Malcolm Routh Jameson (December 21, 1891 - April 16, 1945), commonly known as Malcolm Jameson, was an American science fiction author. An officer in the US Navy, he was active in American pulp magazines during the Golden Age of Science Fiction. His writing career began when complications of throat cancer limited his activity. According to John W. Campbell Jr., Jameson "had much to do with the development of modern [c.1945] naval ordnance."

Jameson's first published fiction appeared in Astounding Science Fiction in 1938. His story "Doubled and Redoubled" may be the earliest work of fiction to feature a time loop. His stories of Solar System exploration about "Bullard of the Space Patrol" were posthumously collected in 1951 and won the Boys Clubs of America Award; reviewing that collection, Boucher and McComas praised Bullard as "the most successfully drawn series character in modern science fiction." P. Schuyler Miller wrote that Jameson drew on his own naval experience to give the stories "a warm atmosphere of reality."

Alfred Bester described meeting Jameson in about 1939: "Mort Weisinger introduced me to the informal luncheon gatherings of the working science fiction authors of the late thirties... Malcolm Jameson, author of navy-oriented space stories, was there, tall, gaunt, prematurely grey, speaking in slow, heavy tones. Now and then he brought along his pretty daughter, who turned everybody's head."

==Twilight Zone episode==
His novella "Blind Alley", first published in the June 1943 issue of Unknown, was the basis for the 1963 Twilight Zone episode "Of Late I Think of Cliffordville" starring Albert Salmi, John Anderson, and Julie Newmar. This hour-long fourth season episode was broadcast on April 11, 1963. The story was reprinted in The Twilight Zone: The Original Stories, edited by Martin H. Greenberg, Richard Matheson, and Charles G. Waugh, Avon, 1985, and in Unknown Worlds, edited by Stanley Schmidt and Martin H. Greenberg, Galahad Books, 1988.

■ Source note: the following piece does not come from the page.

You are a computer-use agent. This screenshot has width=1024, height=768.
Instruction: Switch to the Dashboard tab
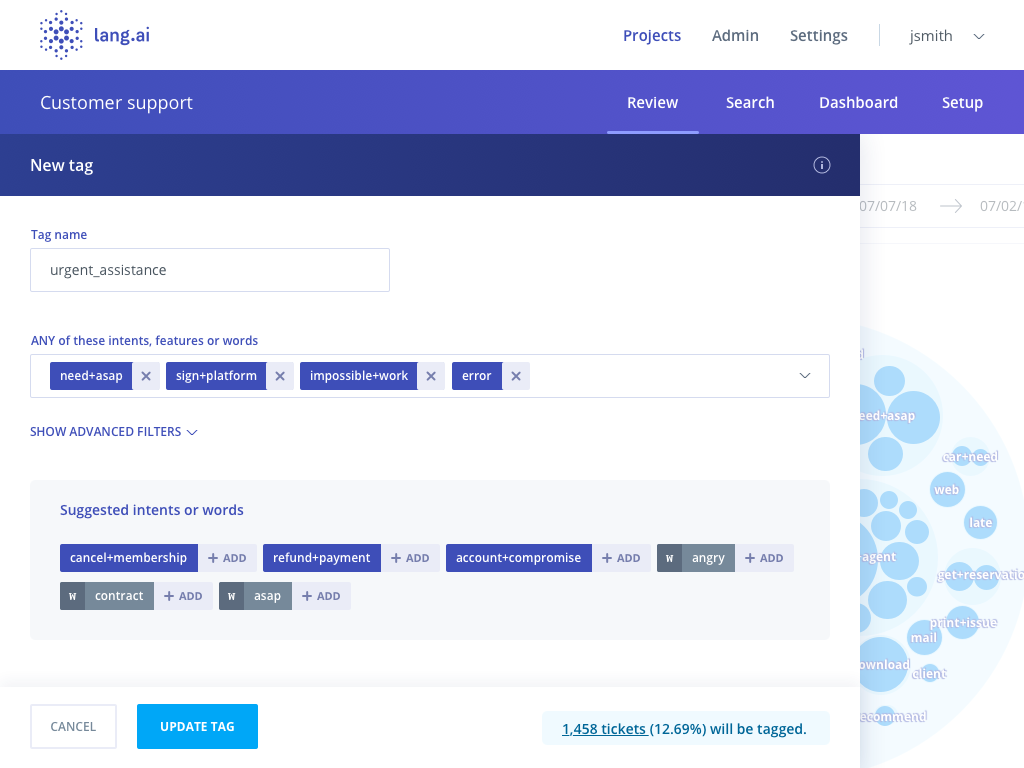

"Blind Alley," which begins in 1942, is about a greedy, grouchy New York financier, Jack Feathersmith, whose many complaints about his life are tinged with nostalgic remembrances of his hometown, Cliffordsville (whose exact location is not specified but, from references in the text, may be in Texas not far from Dallas), around the turn of the 20th century. He is acquainted with a provider of occult services who he decides to contact for a trip back in time 40 years to Cliffordsville when his health begins to fail and he is forced to retire. Dreaming of the fortunes he will make with his foreknowledge of the future and of reconnecting with the girl he left behind when he fled Cliffordsville at age 30, he makes the journey after handing over his entire fortune to Satan (who already owned his soul and had for many years), only to find life in 1902 a continual parade of wide-ranging disillusionments and hardships that ends in misery.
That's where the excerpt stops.